**WHAT YOU ARE ASKED TO DO:**
Present the part of the data that opens with the line containing "Phú Thọ (67, 1654)" and closes with the line containing "Bạc Liêu (68, 652)" as a numbered list, with no blank lines.

[BEGIN INFORMATION PROVIDED]

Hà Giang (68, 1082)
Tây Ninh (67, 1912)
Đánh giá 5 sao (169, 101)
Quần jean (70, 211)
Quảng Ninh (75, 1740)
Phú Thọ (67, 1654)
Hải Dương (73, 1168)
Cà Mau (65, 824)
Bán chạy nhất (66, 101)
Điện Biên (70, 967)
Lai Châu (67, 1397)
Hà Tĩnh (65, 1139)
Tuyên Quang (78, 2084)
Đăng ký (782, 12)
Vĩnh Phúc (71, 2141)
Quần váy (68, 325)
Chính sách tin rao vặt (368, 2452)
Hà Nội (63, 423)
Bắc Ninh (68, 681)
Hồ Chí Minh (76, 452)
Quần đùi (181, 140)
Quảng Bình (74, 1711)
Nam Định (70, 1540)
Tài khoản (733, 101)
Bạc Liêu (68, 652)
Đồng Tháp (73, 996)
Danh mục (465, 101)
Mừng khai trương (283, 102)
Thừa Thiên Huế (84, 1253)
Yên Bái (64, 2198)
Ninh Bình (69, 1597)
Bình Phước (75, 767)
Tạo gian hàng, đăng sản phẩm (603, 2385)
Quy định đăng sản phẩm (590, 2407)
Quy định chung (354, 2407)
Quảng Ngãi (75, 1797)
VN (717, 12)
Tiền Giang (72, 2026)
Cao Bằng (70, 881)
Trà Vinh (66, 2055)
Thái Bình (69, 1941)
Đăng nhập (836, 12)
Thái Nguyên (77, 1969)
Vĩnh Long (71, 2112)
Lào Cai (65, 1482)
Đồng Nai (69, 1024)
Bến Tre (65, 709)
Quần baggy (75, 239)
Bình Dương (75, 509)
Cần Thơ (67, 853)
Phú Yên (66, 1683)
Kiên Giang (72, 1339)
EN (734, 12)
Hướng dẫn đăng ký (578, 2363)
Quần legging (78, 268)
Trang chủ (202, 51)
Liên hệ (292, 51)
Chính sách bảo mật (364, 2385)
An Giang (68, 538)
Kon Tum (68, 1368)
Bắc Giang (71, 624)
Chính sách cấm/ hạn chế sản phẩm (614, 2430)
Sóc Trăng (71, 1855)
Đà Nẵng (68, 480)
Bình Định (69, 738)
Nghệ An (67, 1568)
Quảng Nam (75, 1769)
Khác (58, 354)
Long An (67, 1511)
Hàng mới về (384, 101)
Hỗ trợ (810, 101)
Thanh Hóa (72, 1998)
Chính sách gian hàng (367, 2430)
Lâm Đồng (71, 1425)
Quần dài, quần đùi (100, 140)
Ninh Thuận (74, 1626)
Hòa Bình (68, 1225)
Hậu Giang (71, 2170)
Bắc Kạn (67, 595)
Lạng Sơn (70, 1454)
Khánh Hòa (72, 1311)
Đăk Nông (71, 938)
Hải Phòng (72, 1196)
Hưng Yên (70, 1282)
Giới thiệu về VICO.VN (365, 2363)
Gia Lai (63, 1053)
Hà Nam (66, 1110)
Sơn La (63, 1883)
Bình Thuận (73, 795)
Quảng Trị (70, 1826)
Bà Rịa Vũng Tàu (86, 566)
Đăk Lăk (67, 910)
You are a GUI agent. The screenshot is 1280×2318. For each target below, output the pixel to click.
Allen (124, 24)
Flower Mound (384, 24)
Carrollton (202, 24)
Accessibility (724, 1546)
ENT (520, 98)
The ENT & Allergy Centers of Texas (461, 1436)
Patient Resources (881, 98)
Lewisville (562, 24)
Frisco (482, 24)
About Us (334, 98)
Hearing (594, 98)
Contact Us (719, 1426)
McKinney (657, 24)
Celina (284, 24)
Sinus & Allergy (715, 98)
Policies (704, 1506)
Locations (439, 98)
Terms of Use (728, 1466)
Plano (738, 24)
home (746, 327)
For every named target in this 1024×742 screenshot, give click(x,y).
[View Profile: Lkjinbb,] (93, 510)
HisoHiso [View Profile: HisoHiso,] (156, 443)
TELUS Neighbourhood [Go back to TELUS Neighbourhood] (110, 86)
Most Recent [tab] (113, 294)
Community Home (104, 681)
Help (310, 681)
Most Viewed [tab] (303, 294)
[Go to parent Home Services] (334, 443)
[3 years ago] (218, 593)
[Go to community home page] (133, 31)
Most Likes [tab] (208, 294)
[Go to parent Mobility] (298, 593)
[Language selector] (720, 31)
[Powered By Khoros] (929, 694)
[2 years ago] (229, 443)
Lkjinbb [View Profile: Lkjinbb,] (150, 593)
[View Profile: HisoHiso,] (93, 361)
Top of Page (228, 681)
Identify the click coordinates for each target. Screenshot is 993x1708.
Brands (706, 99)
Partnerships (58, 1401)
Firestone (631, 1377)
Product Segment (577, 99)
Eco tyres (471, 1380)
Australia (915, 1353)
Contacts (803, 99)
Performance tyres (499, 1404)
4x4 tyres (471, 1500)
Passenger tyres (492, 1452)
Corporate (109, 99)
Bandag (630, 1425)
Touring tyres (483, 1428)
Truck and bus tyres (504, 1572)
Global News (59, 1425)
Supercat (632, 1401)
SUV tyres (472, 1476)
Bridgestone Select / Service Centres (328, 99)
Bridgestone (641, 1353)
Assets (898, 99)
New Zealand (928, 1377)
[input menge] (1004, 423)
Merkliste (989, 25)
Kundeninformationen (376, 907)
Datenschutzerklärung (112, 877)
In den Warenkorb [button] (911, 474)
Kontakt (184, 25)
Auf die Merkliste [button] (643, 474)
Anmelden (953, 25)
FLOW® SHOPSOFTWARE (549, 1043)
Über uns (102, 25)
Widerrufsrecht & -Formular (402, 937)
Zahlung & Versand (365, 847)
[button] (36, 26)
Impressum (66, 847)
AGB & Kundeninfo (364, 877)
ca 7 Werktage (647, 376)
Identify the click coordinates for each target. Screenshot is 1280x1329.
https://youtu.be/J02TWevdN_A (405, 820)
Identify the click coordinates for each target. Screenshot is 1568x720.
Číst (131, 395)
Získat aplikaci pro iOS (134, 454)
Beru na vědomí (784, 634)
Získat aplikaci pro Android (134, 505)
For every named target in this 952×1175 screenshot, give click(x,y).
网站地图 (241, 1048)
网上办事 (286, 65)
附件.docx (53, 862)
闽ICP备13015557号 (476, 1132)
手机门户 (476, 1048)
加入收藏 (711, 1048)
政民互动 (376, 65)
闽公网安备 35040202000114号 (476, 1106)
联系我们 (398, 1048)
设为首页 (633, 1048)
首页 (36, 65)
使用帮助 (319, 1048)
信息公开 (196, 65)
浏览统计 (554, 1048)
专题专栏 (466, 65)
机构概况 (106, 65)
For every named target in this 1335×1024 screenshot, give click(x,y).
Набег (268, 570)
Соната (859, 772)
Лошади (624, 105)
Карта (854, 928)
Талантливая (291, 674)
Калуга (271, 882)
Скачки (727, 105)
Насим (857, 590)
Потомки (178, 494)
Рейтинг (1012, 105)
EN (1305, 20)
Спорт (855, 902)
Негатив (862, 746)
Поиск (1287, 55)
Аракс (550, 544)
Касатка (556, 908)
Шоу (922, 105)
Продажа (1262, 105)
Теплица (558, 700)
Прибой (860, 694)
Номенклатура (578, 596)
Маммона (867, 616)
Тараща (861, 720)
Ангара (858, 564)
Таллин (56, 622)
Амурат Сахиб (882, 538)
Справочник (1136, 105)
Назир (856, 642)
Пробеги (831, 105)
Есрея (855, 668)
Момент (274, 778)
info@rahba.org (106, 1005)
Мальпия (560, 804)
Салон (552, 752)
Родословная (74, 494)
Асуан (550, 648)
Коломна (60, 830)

[END INFORMATION PROVIDED]

**OUTPUT:**
1. Phú Thọ (67, 1654)
2. Hải Dương (73, 1168)
3. Cà Mau (65, 824)
4. Bán chạy nhất (66, 101)
5. Điện Biên (70, 967)
6. Lai Châu (67, 1397)
7. Hà Tĩnh (65, 1139)
8. Tuyên Quang (78, 2084)
9. Đăng ký (782, 12)
10. Vĩnh Phúc (71, 2141)
11. Quần váy (68, 325)
12. Chính sách tin rao vặt (368, 2452)
13. Hà Nội (63, 423)
14. Bắc Ninh (68, 681)
15. Hồ Chí Minh (76, 452)
16. Quần đùi (181, 140)
17. Quảng Bình (74, 1711)
18. Nam Định (70, 1540)
19. Tài khoản (733, 101)
20. Bạc Liêu (68, 652)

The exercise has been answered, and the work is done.